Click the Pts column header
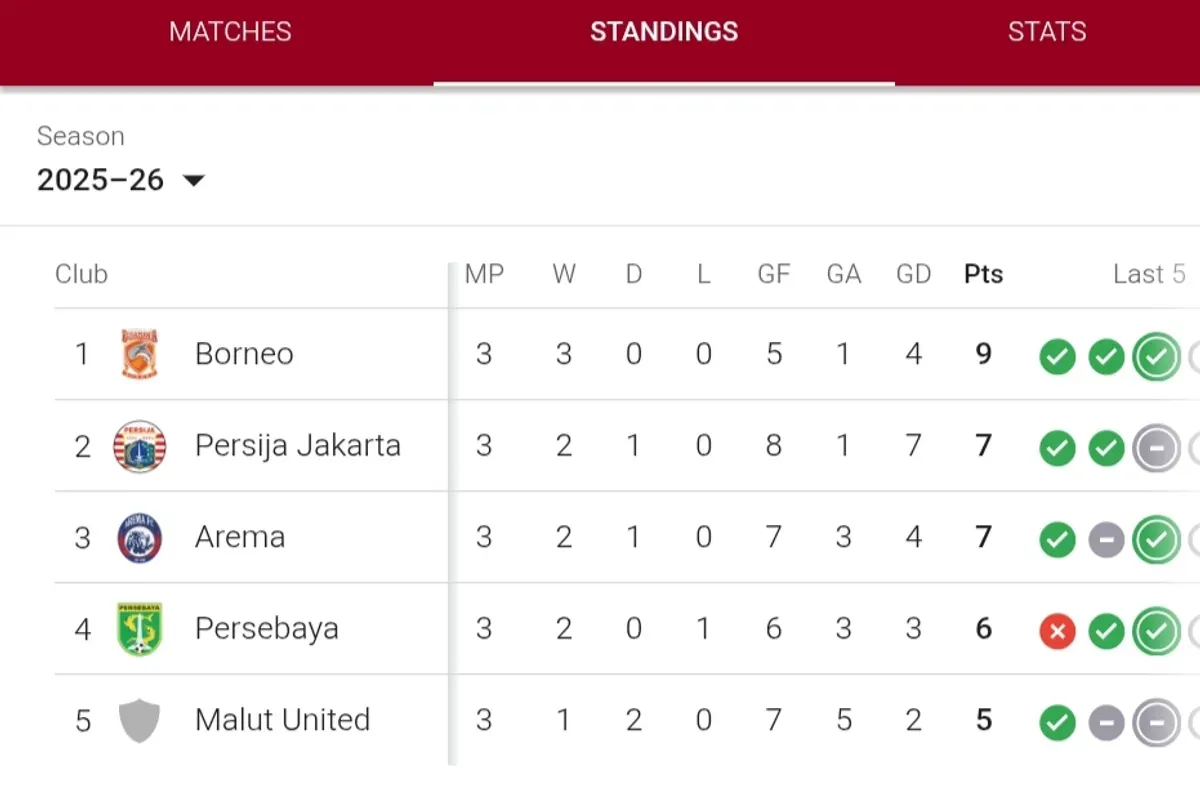point(984,274)
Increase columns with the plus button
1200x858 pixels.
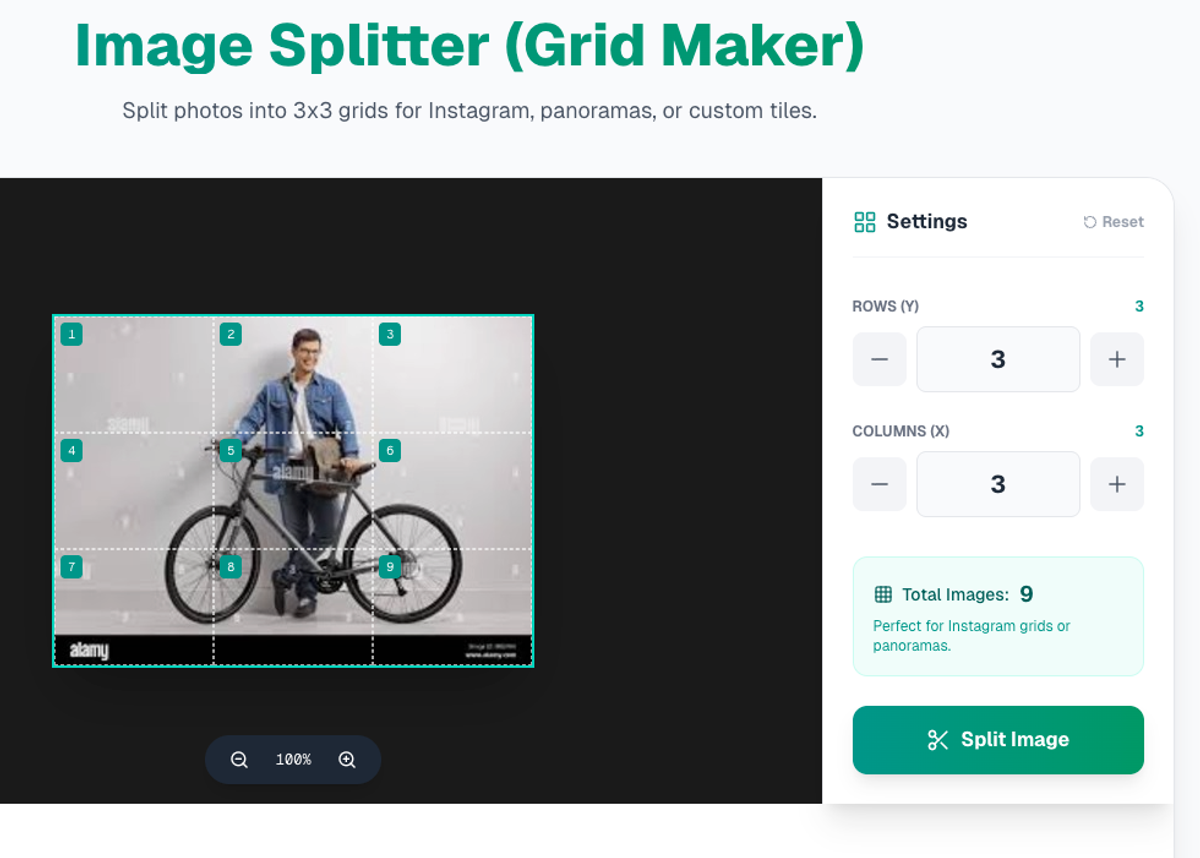(x=1117, y=484)
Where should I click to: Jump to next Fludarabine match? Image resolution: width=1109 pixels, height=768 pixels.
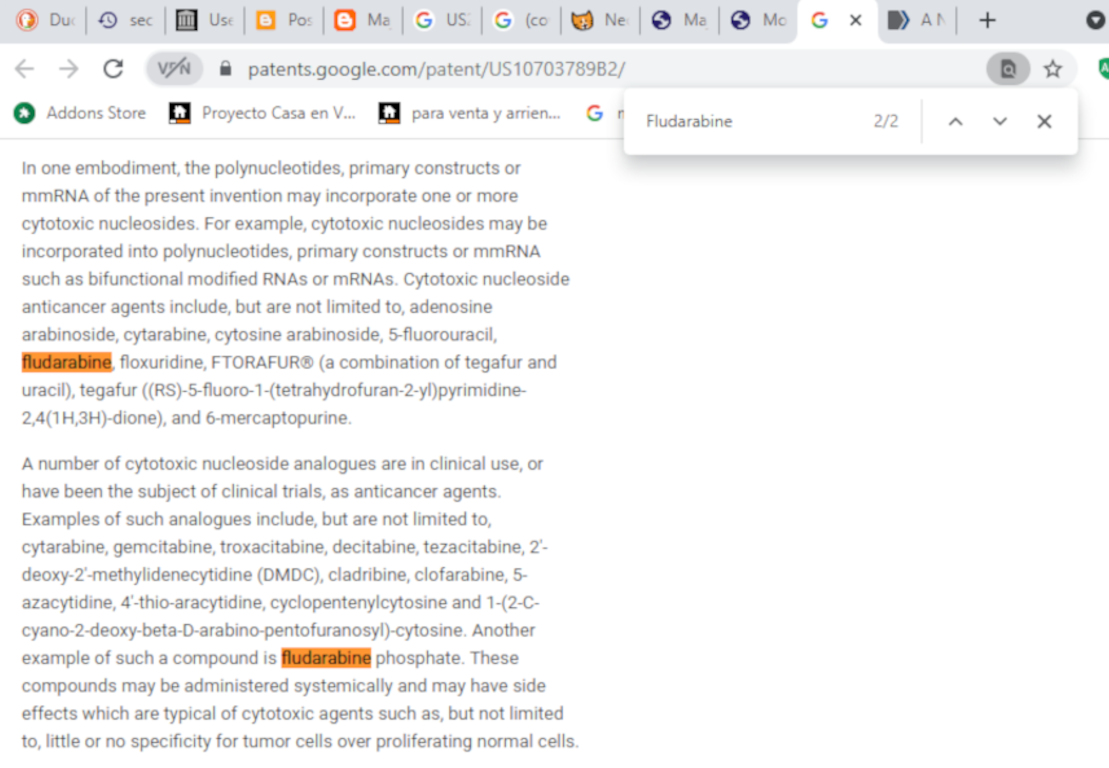(1000, 121)
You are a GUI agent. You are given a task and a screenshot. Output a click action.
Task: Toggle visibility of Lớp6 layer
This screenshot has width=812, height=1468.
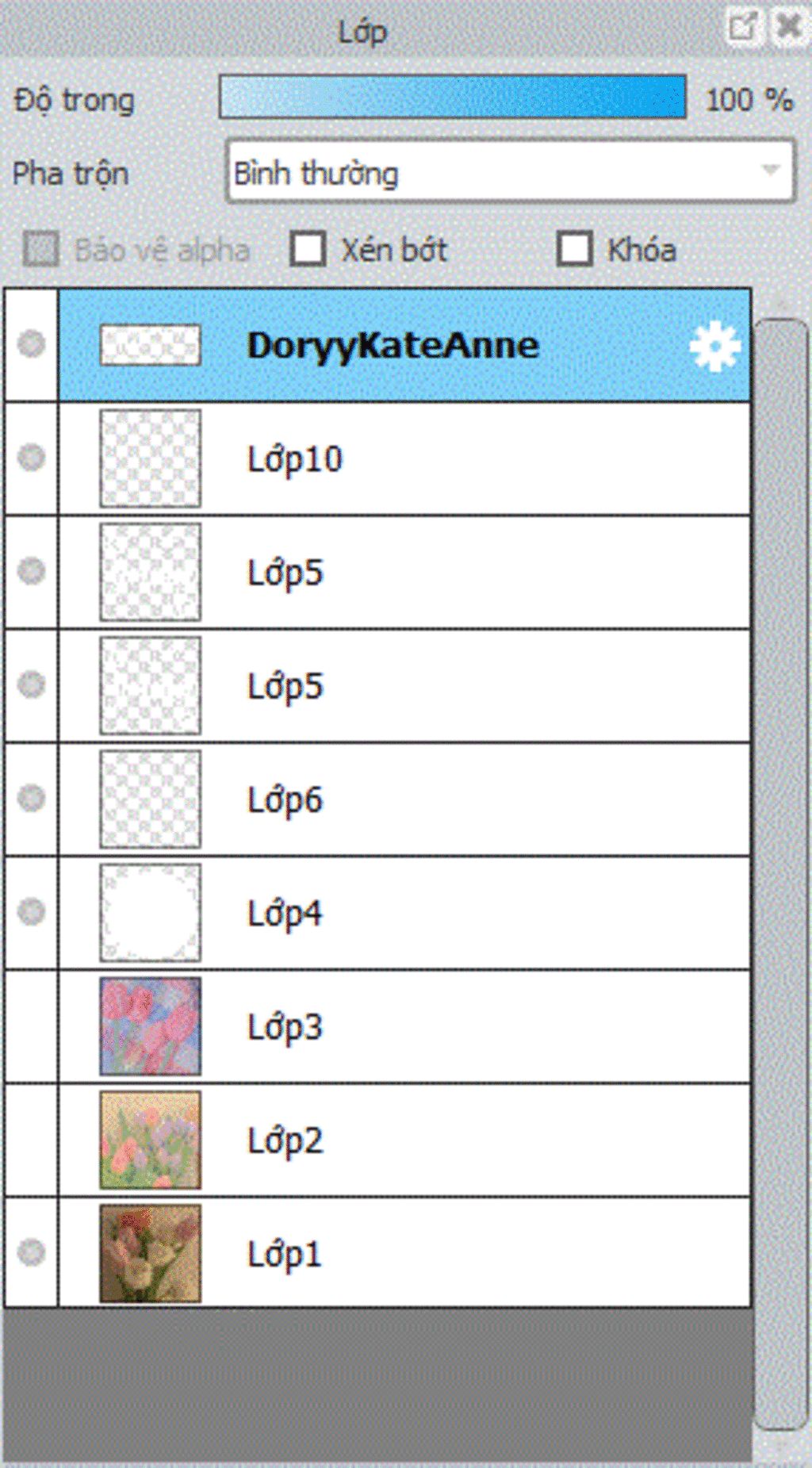click(31, 798)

──────────────────────────────

- About this exercise -
A word-for-word copy of the listing is needed. It must not include the pictures.

- Solution for this task -
Click the Pts column header
point(984,274)
Increase columns with the plus button
1200x858 pixels.
(x=1117, y=484)
Where should I click to: Jump to next Fludarabine match? Image resolution: width=1109 pixels, height=768 pixels.
(1000, 121)
You are a GUI agent. You are given a task and a screenshot. Output a click action.
Task: Toggle visibility of Lớp6 layer
This screenshot has width=812, height=1468.
click(31, 798)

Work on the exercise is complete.